Questions are irrelevant
Visiting Chorley Library this week, I picked up a document entitled, ‘Property strategy consultation 2016. Have your say Chorley.’
It’s published by Lancashire County Council and runs to no less than 16 pages.
I could only find one question in it which was relevant to myself, and then I reached the last two pages.
In addition to asking my age, sex, employment, age, etc, it then asks if I have ever identified as transgender, followed by a full explanation of what this means.
Am I deaf or disabled, am I married or in a civil partnership, what is my religion, am I straight, gay, or something else?
What is my colour, nationality and am I a Gypsy? Most of these questions also give the option of saying ‘other’ or ‘I don’t know’.
This is just a small picture of what, in my view, are totally unnecessary questions considering the actual purpose of the document.
Needless to say, my copy of this questionnaire is now in the bin for recycling!
If LCC is looking for ways to save money, can I suggest that they take a serious look at how they really ask us, the ratepayers, for feedback?
Graham Archer, Chorley
Looking to the future post-EU
The UK economy seems to stagger from one crisis to another as the unexpected UK Brexit vote unfolds. Most of this was foreseeable, such as the GB pound value plunging, but this is short-term and many of the stock market positions have already returned to their former recent positions.
Our economy will recover and must be judged in a longer time frame, where our lower export costs and trading with the WTO benefits, free of petty EU regulations, will eventually bear fruit.
Why is the ‘EU Single Market’ so frequently mentioned as being so important by the hand-wringing ex-Remainers?
We have indicated we are willing to still trade with the EU, but we will not accept their ‘open border’ policies as a condition.
The UK should now be concentrating on grasping the much larger worldwide trading opportunities available to us and not letting this proposed two-year leaving negotiation paralyse us into doing nothing.
Unfortunately our opposition Labour Party is in even more total disarray than this leaderless Conservative Government, which is distinctly unhealthy for a democratic nation presently seeking to redefine itself after a Referendum vote to leave the EU.
It is interesting that the leading Tory ‘Leaver’, Boris Johnson, has now bowed out of the party leadership stakes but the Conservative Party should still insist on electing a Leave candidate as Premier to drive through the UK’s recently expressed desire to redefine our nation’s direction.
If you discount Michael Gove as being beyond the pale – due to his last minute dumping of his erstwhile companion and now putting himself forward as a candidate, when previously claiming he never would – we are now left with Andrea Leadsom as the obvious choice.
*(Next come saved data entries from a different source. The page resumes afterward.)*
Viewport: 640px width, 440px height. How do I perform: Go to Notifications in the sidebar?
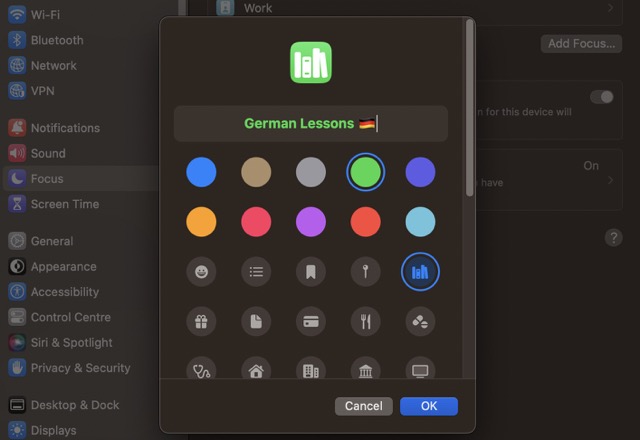point(65,128)
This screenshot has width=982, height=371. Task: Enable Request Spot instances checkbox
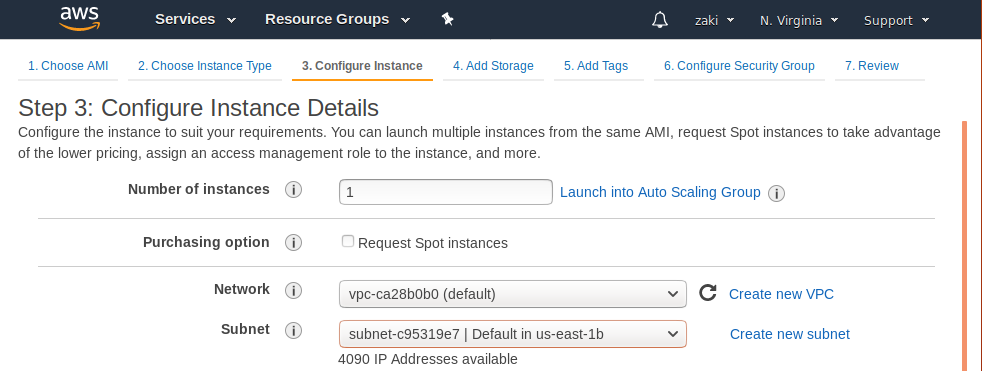(x=348, y=241)

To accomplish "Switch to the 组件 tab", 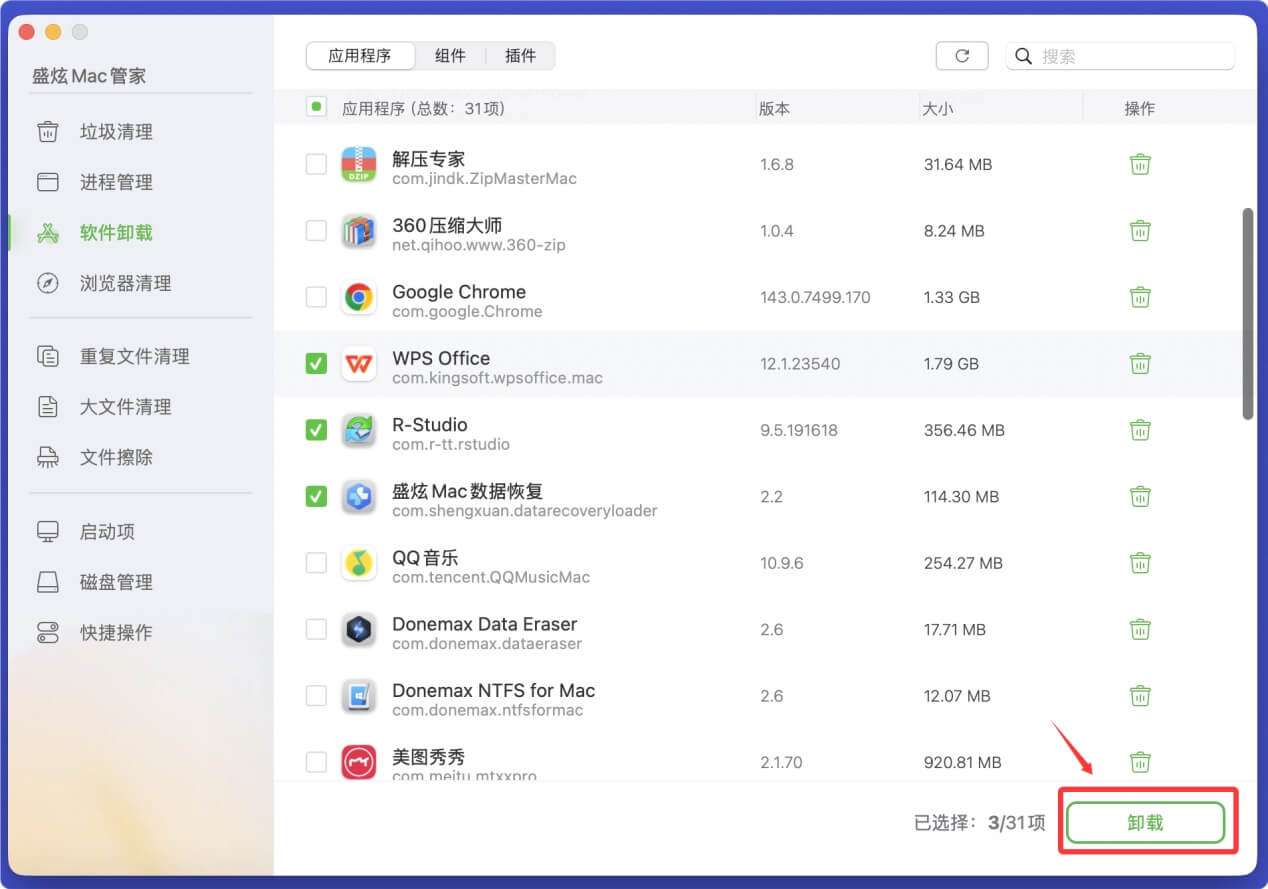I will [x=451, y=56].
Theresa May is a reluctant convert to us leaving the EU (particularly when her long-term goal of the Premiership is now on offer), although I’m sure she would do her best in representing Britain’s interests.
Also we must recognise that most civil servants, whose future role will be to negotiate our future release from the EU, were closet ‘Remainers’, so we need good leaders to ensure our nation’s focussed interests are achieved.
The recent suggestion that we call upon proven commercial industrialists like Lord Digby Jones and Sir James Dyson to positions where their knowledge and intelligence can be utilised to drive and rekindle the embers of our former glory as a once Great Britain on a global basis, is a good one.
Let us hope that our future Premier’s Government thinks so too.
E J Tilley, Chorley
The sorry state
of our verges
My daughter was on a recent visit to us in Cottam and asked “Mum, what has happened to the grass verges?”
Well, the answer is Lancashire County Council has taken over the cutting of this grass.
Sorry, I should say it has NOT cut the grass.
We have lived in Cottam for 20 years, and have always taken pride in the neat and well cared for green areas.
Matthew Kelly and his team at Preston City Council have always kept the grass cut regularly and edges trimmed.
We now have unkempt verges and the overall appearance is simply a mess.
Can anyone tell me what is happening?
Coun Christine Abram, Cottam
No plan but a political mess
I was undecided during the EU referendum for a long time, but eventually opted for Remain as it seemed a safer option in a turbulent world. Saying that, I understand the reasons why others voted out.
I assumed, wrongly as it happens, that there would be a plan in place for this outcome. A plan? What’s that again, say our politicians who decided to give a referendum but with no plan. And now we have a politicial mess.
Maybe we’re right to leave the EU, maybe we’re not, but there should never have been a referendum at all without a sensible plan in place. Some young people (36 per cent voted) blame the older generation. Well, I don’t, I blame the politicians.
MP’s murder was shocking
I was shocked by the murder of Jo Cox. Our democracy still struggles to be true to its aims, but in all parties there are people like Jo, working to bring the needs of her constituents into Parliamentary debate. My heart goes out to her family –and to the family of her killer, who seemed to be deranged. I hope for peace of mind for the husband and children left behind.
Miss E Norton, Bamber Bridge
Jeremy never given a chance
I’m disgusted with Labour MPs calling on Jeremy Corbyn to go. They’ve never given him a chance.